### WHAT YOU NEED TO DO
Your answer should be the lines of the data below that contain "plus".

□ □ □

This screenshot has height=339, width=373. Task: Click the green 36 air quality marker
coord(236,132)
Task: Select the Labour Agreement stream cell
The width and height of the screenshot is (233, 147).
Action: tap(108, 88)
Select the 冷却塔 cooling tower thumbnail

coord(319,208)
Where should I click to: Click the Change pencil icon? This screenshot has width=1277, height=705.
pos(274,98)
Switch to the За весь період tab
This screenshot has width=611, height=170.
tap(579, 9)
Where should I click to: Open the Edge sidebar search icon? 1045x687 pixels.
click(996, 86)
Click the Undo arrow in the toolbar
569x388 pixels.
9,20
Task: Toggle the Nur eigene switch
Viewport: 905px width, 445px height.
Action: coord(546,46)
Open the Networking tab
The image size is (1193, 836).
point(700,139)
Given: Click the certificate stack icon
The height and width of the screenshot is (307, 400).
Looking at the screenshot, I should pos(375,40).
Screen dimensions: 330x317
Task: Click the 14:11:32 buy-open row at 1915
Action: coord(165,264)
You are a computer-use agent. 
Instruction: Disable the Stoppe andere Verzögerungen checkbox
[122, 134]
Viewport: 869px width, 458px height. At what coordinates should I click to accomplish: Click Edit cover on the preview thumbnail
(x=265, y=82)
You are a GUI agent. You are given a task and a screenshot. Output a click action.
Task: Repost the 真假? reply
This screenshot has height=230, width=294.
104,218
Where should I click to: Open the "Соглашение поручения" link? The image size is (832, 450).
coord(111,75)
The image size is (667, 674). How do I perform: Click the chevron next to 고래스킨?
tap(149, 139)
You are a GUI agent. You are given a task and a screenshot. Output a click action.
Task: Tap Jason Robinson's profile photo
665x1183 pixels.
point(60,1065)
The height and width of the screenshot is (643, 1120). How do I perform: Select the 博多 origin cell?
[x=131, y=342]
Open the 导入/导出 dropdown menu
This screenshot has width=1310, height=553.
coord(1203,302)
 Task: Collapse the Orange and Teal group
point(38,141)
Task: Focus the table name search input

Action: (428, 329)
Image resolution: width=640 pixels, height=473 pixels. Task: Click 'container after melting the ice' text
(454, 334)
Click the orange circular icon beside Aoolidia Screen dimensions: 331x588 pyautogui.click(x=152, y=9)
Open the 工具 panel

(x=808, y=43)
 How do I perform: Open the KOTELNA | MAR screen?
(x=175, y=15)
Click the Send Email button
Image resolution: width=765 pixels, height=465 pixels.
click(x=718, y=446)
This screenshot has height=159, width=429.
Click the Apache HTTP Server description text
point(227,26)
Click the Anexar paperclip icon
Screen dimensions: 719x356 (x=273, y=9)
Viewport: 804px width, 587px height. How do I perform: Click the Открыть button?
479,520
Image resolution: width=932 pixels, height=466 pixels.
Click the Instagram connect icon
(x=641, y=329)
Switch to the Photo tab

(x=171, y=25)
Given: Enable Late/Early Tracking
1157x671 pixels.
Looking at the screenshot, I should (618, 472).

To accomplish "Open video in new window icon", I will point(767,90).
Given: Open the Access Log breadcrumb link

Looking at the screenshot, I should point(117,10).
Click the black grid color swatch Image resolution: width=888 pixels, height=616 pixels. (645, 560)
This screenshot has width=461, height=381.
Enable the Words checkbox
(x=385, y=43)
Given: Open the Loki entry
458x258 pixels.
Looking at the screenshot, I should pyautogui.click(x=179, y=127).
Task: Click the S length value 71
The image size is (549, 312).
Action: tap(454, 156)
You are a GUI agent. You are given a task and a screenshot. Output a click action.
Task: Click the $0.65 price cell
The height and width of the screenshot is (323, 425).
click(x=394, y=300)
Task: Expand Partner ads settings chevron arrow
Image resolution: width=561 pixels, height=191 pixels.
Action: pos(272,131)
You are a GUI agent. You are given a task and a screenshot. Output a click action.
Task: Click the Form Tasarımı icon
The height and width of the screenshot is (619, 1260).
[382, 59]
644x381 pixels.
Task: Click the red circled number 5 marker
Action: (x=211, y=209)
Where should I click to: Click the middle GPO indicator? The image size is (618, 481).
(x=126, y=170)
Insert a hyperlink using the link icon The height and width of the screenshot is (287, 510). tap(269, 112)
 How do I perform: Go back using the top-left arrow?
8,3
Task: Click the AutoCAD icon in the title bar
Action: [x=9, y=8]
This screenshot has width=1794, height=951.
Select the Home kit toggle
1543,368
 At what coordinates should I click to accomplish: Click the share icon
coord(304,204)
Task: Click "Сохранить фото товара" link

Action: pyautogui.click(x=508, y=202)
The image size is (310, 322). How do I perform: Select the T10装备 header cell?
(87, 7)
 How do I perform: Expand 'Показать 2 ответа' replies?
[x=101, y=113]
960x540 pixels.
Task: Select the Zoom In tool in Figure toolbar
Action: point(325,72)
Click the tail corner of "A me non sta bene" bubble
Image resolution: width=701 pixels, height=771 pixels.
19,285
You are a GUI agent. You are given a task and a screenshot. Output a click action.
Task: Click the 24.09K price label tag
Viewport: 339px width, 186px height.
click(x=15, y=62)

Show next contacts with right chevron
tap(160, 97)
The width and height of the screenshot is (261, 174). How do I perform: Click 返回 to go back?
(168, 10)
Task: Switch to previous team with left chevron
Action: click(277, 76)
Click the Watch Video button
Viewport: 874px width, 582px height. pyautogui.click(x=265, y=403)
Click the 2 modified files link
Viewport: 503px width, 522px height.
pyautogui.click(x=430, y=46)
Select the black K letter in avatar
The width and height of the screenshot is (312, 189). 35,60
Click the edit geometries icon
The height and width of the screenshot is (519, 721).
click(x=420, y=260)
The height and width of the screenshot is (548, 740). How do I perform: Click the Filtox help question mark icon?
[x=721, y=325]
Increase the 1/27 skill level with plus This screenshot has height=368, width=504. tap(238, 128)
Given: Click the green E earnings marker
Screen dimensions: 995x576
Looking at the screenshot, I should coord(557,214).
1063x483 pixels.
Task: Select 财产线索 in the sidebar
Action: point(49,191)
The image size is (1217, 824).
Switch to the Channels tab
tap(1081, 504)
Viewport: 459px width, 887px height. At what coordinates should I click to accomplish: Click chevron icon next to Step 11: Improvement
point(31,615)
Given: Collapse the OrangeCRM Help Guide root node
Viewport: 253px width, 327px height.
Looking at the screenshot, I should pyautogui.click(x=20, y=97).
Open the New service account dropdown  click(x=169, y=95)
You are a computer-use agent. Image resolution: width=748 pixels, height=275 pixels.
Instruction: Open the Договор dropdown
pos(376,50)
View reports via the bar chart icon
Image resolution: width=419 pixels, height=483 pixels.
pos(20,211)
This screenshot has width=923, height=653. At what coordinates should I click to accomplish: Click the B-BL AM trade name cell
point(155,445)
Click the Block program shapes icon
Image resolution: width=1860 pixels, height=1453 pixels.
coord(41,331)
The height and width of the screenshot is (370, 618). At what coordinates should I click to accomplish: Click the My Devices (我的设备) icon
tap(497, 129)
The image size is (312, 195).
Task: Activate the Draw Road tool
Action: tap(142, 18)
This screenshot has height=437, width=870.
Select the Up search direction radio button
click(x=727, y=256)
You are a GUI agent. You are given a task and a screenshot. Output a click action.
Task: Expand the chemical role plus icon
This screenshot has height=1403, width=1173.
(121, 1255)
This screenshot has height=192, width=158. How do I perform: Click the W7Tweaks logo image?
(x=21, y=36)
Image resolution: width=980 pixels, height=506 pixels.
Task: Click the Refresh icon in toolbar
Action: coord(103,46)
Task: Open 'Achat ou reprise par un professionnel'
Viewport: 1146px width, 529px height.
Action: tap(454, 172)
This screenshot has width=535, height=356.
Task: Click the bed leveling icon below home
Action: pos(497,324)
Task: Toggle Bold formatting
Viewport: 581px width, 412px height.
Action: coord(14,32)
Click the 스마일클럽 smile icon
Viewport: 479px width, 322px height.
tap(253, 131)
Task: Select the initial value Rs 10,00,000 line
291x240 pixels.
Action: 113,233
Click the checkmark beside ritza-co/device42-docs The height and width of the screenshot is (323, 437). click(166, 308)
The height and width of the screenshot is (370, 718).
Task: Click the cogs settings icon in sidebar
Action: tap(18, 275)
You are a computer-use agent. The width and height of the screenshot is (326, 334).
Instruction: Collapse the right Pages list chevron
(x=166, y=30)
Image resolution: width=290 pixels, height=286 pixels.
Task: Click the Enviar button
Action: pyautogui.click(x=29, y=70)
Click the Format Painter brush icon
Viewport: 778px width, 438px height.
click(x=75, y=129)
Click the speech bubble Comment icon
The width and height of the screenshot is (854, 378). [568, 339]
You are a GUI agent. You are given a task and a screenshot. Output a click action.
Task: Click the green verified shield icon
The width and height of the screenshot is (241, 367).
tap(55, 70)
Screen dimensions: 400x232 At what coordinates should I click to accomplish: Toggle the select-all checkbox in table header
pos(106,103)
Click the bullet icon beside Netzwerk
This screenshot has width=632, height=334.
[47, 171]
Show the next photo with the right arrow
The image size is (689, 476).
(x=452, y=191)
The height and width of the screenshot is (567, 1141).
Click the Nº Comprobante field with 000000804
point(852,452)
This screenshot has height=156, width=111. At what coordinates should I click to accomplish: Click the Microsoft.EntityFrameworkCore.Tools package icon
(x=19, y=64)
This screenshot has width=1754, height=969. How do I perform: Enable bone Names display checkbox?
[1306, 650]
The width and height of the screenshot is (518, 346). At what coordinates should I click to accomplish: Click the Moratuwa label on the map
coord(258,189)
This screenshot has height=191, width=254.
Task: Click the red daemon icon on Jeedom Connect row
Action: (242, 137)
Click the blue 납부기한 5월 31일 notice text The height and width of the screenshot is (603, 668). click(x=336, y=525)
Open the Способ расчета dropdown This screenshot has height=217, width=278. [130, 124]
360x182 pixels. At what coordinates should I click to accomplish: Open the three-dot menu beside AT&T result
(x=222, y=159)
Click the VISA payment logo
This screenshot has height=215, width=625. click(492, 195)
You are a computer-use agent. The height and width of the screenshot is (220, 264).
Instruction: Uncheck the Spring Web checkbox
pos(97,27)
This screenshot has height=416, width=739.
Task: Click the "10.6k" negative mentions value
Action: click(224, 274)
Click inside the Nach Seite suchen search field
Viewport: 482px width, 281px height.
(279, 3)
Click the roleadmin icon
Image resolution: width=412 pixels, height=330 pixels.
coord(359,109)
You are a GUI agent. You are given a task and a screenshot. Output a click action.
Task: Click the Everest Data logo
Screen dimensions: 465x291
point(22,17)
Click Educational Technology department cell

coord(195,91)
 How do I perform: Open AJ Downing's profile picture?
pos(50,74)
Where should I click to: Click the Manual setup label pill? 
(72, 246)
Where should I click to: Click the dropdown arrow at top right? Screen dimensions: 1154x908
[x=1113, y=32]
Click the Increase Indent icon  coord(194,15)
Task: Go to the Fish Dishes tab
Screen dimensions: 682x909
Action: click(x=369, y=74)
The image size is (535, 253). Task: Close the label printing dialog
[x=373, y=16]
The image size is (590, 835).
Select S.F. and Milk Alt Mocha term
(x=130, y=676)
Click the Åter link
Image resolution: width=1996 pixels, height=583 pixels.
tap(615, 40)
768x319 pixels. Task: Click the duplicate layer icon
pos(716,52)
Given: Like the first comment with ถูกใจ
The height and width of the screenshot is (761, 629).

□ □ □

### EXERCISE SOLUTION
Increase the 1/27 skill level with plus This screenshot has height=368, width=504. tap(238, 128)
Task: Expand the chemical role plus icon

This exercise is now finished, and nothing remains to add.